### Reading text
-------

Humanist Discussion Group, Vol. 19, No. 83.
Centre for Computing in the Humanities, King's College London
www.kcl.ac.uk/humanities/cch/humanist/
www.princeton.edu/humanist/
Submit to: humanist_at_princeton.edu
[1] From: lachance_at_origin.chass.utoronto.ca (Francois (66)
Lachance)
Subject: Guidance and visual imagining
[2] From: "Jean Anderson" <J.Anderson_at_arts.gla.ac.uk> (15)
Subject: RE: 19.080 visual imagination
--[1]------------------------------------------------------------------
Date: Wed, 08 Jun 2005 06:58:28 +0100
From: lachance_at_origin.chass.utoronto.ca (Francois Lachance)
Subject: Guidance and visual imagining
Willard
It is worth picking up on the diversity topos sounded by Mr.
Ramsay at the conclusion of the personal narrative he presented on the
them of a there-but-by-the-grace-of-the-hand-of-fortune-go-I.
> and non-visual material indicates to me that we are all very
> adaptive organisms who bend the world to our own peculiar way of
> thinking.
Worth picking up because with a moments reflection one begins to see or
imagine or sense that in these tales of computing humanists "adaptive
organisms" are very much like "machines". For a moment, set aside the
pecularities that differentiate human beings and contemplate how very
much alike the disabled humanist and the stupid machine are. Machines, be
they electronic or mechanical, work surprisingly and magically well when
connected together -- think of the levers and wheels of the common
bicycle. A pedal alone will not propel one far. A wheel without power may
not even spin aimlessly in the air. Adaptive organisms work and play
together not only because of their peculiar differences but also because
of the rich opportunities of conveying the life experiences that those
differences engender. The conveyance is the work of translation and
adequate information interchange.
>From the perspective of the multifocal communicative situation (a de facto
situation of the exchanges that are facilitated by information and
communication technologies), there is something puzzling to me to
encounter narratives that lend themselves to an interpretation that
stresses the cannot aspects of one's particular and peculiar sensory
apparatus. To say or imply that "I cannot visualize" is quite different
from stating the one has not learnt how or one has not been guided well in
achieving greater ease in whatever mode of apprehending the world. I am
very wary of personalizing what is freighted with a magnificent lode of
cultural superstructures and social infrastructures. It is really worth
being very precise: the rate at which one does something is not equivalent
to the condition of not being able to do it. The speed of a central
processing unit doesn't in every instance determine what can be
calculated.

-------

### Set tasks
A. List every distinct email address that appears in the Humanist discussion digest, written as it is shown there.
B. Copy word for word the stretch of the Humanist discussion digest from "Centre for Computing" through "lachance_at_origin.chass.utoronto.ca (Francois (66)".

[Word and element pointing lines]
-------

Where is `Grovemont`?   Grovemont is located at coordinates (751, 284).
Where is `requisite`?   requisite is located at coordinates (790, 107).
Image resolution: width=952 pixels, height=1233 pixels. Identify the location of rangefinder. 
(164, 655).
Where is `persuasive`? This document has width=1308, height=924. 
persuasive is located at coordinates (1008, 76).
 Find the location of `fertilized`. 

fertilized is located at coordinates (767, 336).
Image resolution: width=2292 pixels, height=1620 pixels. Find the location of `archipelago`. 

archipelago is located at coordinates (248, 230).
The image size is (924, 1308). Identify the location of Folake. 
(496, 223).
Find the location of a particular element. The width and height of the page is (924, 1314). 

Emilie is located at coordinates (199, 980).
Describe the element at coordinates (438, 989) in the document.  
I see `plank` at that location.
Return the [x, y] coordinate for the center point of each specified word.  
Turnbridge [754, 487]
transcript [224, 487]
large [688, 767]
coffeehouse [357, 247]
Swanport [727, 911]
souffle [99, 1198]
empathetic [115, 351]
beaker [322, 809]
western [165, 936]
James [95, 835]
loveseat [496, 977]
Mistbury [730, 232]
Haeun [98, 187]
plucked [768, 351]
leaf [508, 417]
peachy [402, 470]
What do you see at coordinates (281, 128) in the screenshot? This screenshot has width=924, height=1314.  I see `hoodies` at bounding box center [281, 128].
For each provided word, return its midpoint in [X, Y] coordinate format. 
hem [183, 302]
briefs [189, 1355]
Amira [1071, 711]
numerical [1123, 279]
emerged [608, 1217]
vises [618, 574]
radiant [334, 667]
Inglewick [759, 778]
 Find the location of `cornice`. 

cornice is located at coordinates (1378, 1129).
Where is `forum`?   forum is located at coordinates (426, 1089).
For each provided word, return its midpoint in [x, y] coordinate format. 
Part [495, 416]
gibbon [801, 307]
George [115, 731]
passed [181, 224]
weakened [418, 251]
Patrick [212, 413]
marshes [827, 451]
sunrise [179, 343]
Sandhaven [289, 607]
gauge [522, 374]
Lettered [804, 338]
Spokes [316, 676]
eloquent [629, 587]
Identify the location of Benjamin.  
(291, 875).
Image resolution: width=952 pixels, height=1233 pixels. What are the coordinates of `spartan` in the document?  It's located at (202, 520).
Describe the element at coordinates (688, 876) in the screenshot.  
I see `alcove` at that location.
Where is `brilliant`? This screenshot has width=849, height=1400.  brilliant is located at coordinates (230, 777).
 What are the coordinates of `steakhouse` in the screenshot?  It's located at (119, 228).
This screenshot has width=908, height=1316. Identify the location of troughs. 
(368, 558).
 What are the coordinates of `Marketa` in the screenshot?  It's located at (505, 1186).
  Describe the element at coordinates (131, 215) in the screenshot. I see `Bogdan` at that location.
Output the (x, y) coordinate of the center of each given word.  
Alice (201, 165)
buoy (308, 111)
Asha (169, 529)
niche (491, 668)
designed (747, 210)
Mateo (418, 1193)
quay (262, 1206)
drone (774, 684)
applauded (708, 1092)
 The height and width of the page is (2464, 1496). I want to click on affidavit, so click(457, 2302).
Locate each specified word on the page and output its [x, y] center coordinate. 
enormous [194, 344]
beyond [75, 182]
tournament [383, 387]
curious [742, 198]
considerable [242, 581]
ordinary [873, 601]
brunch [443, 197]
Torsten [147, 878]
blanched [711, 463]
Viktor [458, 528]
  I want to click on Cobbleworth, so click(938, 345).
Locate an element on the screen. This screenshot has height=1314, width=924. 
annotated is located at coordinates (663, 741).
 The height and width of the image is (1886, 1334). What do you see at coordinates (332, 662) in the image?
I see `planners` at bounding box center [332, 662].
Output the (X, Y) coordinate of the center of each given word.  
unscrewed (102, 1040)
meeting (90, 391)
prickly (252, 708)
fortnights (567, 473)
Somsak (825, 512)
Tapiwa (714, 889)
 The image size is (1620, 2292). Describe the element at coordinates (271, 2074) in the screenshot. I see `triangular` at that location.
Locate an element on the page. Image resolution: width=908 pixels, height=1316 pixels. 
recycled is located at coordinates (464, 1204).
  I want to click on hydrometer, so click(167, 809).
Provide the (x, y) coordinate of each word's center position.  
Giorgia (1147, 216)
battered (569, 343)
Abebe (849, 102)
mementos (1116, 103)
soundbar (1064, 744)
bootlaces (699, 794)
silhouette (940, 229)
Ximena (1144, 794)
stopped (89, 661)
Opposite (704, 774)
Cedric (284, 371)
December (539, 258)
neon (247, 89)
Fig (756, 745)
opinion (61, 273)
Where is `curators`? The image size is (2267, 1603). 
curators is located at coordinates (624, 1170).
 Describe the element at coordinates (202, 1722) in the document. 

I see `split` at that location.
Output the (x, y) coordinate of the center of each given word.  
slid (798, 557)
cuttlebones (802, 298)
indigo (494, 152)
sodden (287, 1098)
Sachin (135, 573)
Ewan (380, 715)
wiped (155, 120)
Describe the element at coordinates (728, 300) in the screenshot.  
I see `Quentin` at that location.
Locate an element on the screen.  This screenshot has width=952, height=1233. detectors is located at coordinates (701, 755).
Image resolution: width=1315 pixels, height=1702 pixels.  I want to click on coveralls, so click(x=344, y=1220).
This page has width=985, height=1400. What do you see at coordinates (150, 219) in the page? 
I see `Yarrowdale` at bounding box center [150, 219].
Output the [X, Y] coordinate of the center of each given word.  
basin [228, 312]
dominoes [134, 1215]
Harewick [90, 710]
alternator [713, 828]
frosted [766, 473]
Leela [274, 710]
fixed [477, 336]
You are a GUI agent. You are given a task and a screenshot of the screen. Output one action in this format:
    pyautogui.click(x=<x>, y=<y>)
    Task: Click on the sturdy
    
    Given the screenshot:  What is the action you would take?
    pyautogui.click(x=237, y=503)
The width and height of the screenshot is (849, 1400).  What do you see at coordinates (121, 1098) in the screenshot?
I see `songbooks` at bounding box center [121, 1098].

-------

### The solutions
A.
humanist_at_princeton.edu
lachance_at_origin.chass.utoronto.ca
J.Anderson_at_arts.gla.ac.uk

B.
Centre for Computing in the Humanities, King's College London
www.kcl.ac.uk/humanities/cch/humanist/
www.princeton.edu/humanist/
Submit to: humanist_at_princeton.edu
[1] From: lachance_at_origin.chass.utoronto.ca (Francois (66)